Written tasks:
(1) Answer these three questions about the book review:
(a) What is the name of the school the review mentions?
(b) What does first year student Violet build for her year end presentation?
(c) With whom does Violet fall in love?
(2) Reproduce everything in the book review from "I was NOT looking" down to "I'll start back-tracking.", substituting "plausibility" for "realism".

Excerpt:
------------

I was also bothered by the use of technology in the story. Because this is steampunk, I can pretty much accept that science equals magic in this world - which is great, it's that fun fantasy element that has turned steampunk into the most delightful of genres. But to my mind Rosen hasn't grounded his magic-science, he doesn't build it up or make it special. Everyone in the bloody school of Illyria is a genius from day one. They're all making near-impossible gadgets or creature-hybrids immediately. Some early scenes are in the class-rooms, but I don't get the sense that anyone really learned anything at the school or that any of these fabulous inventions presented anything but the most rudimentary of struggles. A lot of these gadgets should have taken decades, with teams of engineers and scientists working on them. Instead, organ transplantation is accomplished after a couple of tries. A mech-warrior suit with a hyper efficient winding motor that defies, or at least severely tests, the laws of conservation is something first year student Violet whips up for her year end presentation. The title has 'genius' in it but the book makes the creative struggle seem too easy.

I was NOT looking for realism going into this book. I have what could only be described as the shakiest grasp of science. I'm frustrated when wizard dudes go 'ALACZAM!' and vaporize an entire orc hordes, and I'm equally frustrated by magic-science from a first year student that changes the laws of nature. I slowly lost interested in the science because it felt like Rosen was playing tennis without a net, boring.

Okay one final bitch then I'll start back-tracking.

I was really happy with the gay sex in here. In fact I wish there had been more of Ashton and his wild ways - or perhaps that he got his own book. (See my complaint about the fractured nature of the narrative voice above.) But did anyone else notice all the power imbalances in this book? Ashton fucks his serving boy. Edward has a maid to fuck. Violet falls in love with Edward, her schoolmaster. Edward kisses Violet (disguised as a male student). It is not that there wasn't as lot of master-servant, student-teacher loving going on in the past, but I do have a problem that it is presented as being so bright and happy and not problematic at all. What if you are a servant who doesn't want to put out for your master who holds your fate in his hands? Isn't it just slightly, slightly, slightly wrong that the happy ending of this book is that the headmaster marries his student? Rosen doesn't seem, to me, to worry about any of this. The light tone of the book makes the sexual politics that much more creepy.

------------

Provided data:
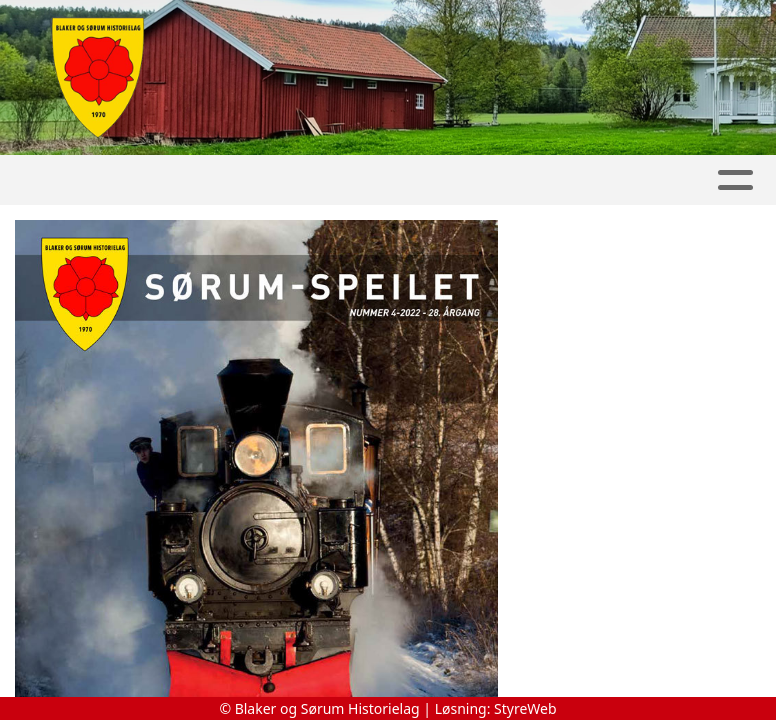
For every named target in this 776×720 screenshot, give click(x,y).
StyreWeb (525, 708)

------------

Per-task outputs:
(1)
(a) The school of Illyria.
(b) A mech-warrior suit with a hyper efficient winding motor that defies, or at least severely tests, the laws of conservation.
(c) Edward, her schoolmaster.

(2)
I was NOT looking for plausibility going into this book. I have what could only be described as the shakiest grasp of science. I'm frustrated when wizard dudes go 'ALACZAM!' and vaporize an entire orc hordes, and I'm equally frustrated by magic-science from a first year student that changes the laws of nature. I slowly lost interested in the science because it felt like Rosen was playing tennis without a net, boring.

Okay one final bitch then I'll start back-tracking.